10. Of the original 12,183 RSUs granted to the Reporting Person, 6,091 RSUs have vested and 6,092 RSUs remain outstanding. 25% of the RSUs vested on February 1, 2021, and the remaining 75% of the RSUs will vest in equal installments on each quarterly anniversary thereafter, until such time as the RSUs are 100% vested, subject to the Reporting Person's provision of service to the Issuer on each vesting date. Shares of the Issuer's common stock will be delivered to the Reporting Person upon vesting.
11. Of the original 11,198 RSUs granted to the Reporting Person, 8,398 RSUs have vested and 2,800 RSUs remain outstanding. 25% of the RSUs vested on February 1, 2020, and the remaining 75% of the RSUs will vest in equal installments on each quarterly anniversary thereafter, until such time as the RSUs are 100% vested, subject to the Reporting Person's provision of service to the Issuer on each vesting date. Shares of the Issuer's common stock will be delivered to the Reporting Person upon vesting.
Remarks:
/s/ Robert Turner, by power of attorney 04/25/2022
** Signature of Reporting Person Date
Reminder: Report on a separate line for each class of securities beneficially owned directly or indirectly.

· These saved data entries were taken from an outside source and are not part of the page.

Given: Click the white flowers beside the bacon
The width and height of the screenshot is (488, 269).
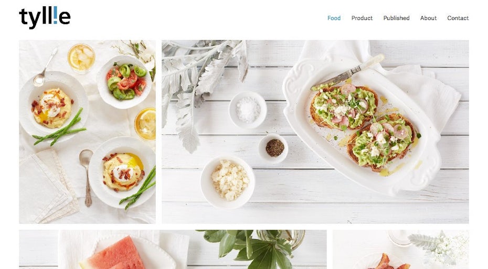Looking at the screenshot, I should 442,247.
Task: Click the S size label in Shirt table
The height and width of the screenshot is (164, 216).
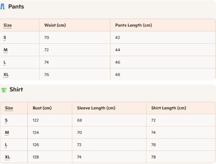Action: pyautogui.click(x=6, y=120)
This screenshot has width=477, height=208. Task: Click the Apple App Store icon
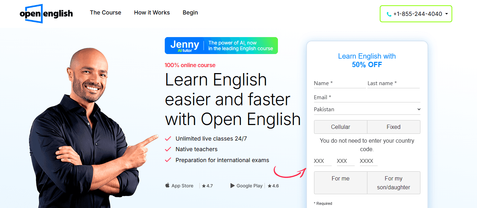pos(167,185)
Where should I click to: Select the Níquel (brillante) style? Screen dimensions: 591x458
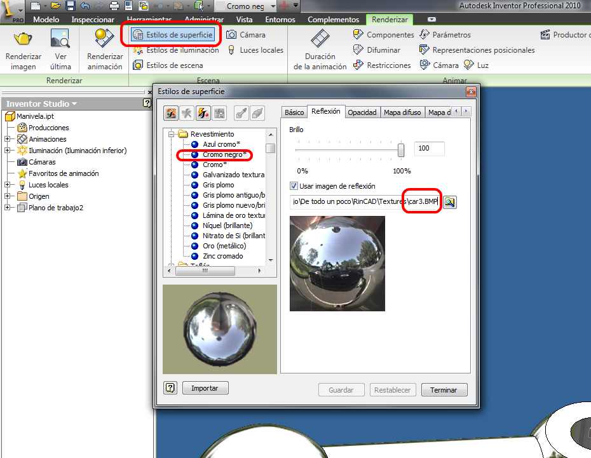227,226
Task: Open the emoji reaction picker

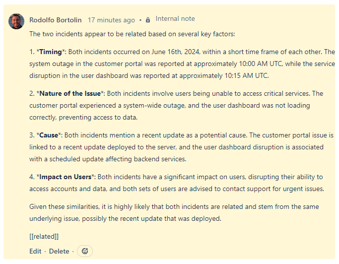Action: pos(85,251)
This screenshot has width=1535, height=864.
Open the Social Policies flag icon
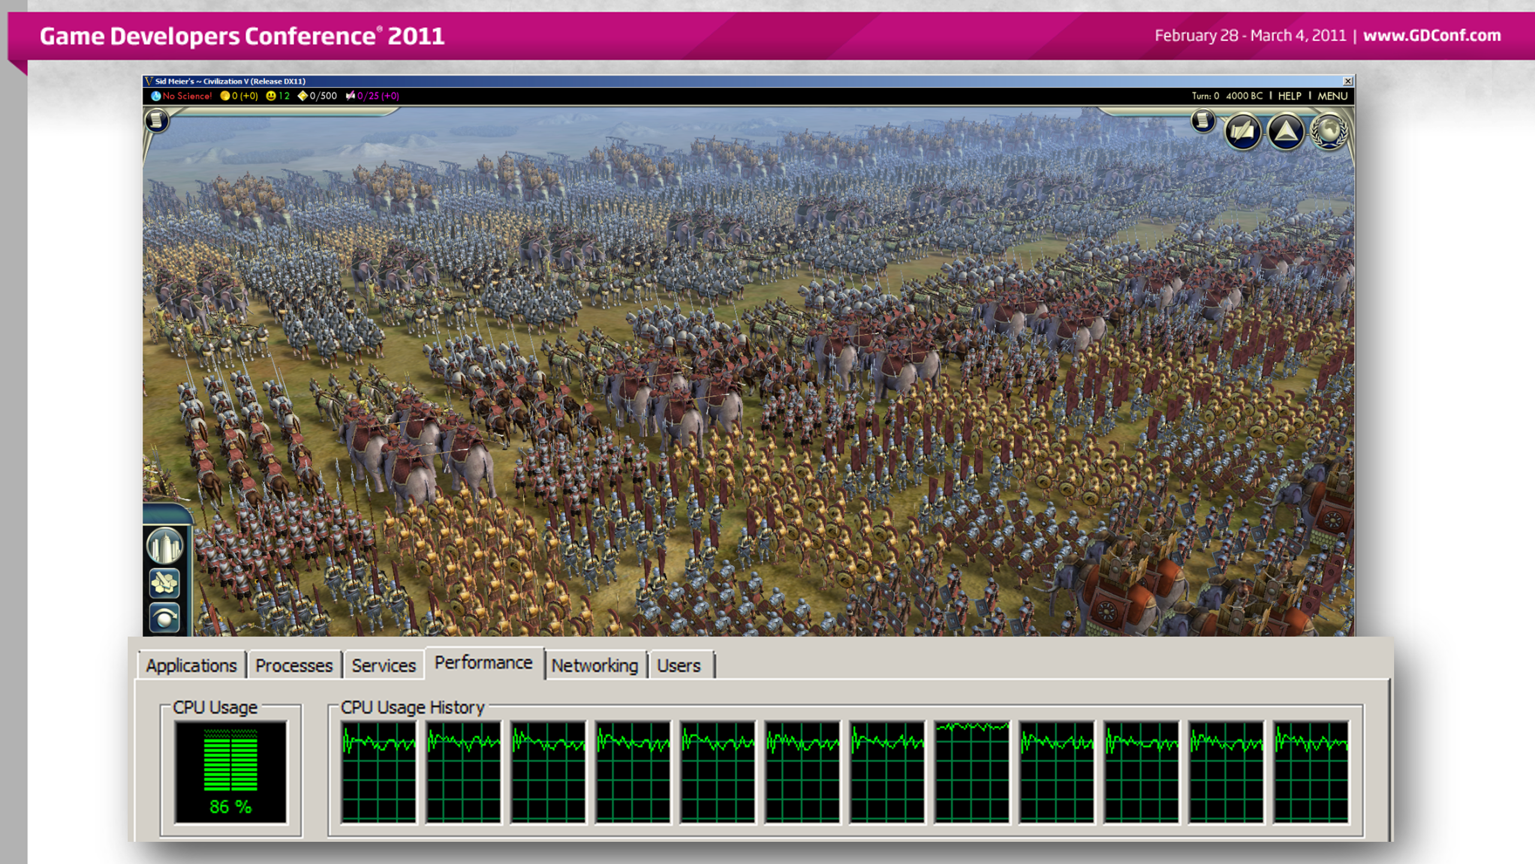pyautogui.click(x=1242, y=131)
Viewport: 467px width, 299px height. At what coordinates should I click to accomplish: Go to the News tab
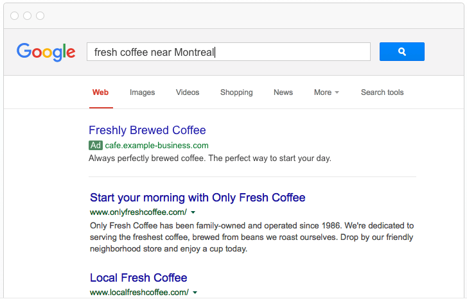283,92
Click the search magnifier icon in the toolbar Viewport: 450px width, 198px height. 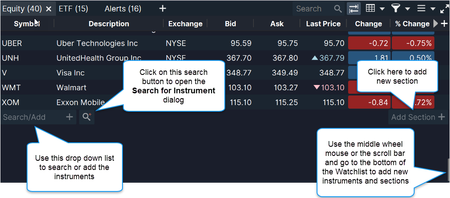click(x=338, y=9)
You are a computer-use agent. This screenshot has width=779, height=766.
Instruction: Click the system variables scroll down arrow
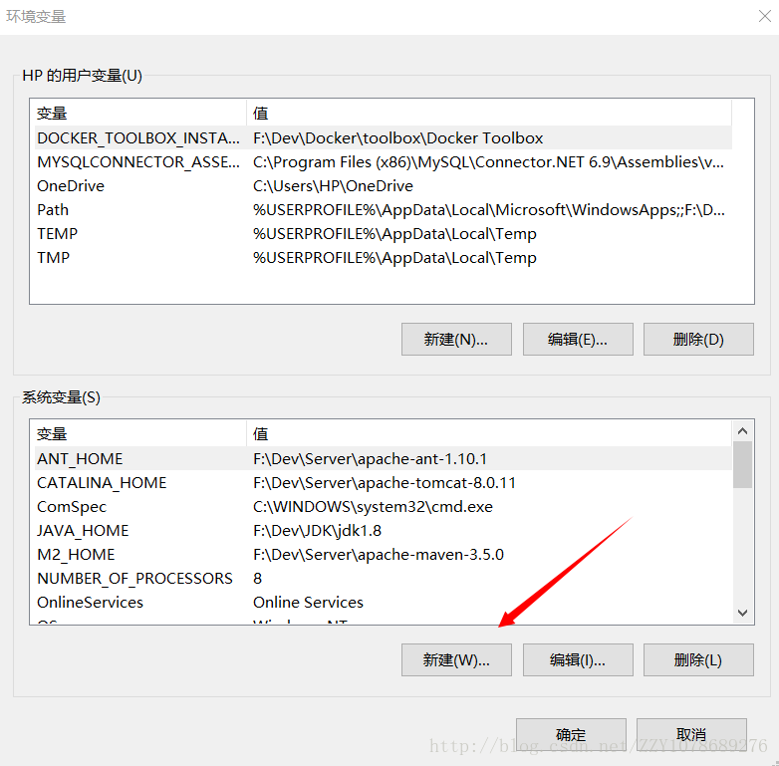[743, 613]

* If the form is filed by more than one reporting person, see Instruction 5 (b)(v).
** Intentional misstatements or omissions of facts constitute Federal Criminal Violations See 18 U.S.C. 1001 and 15 U.S.C. 78ff(a).
Note: File three copies of this Form, one of which must be manually signed. If space is insufficient, see Instruction 6 for procedure.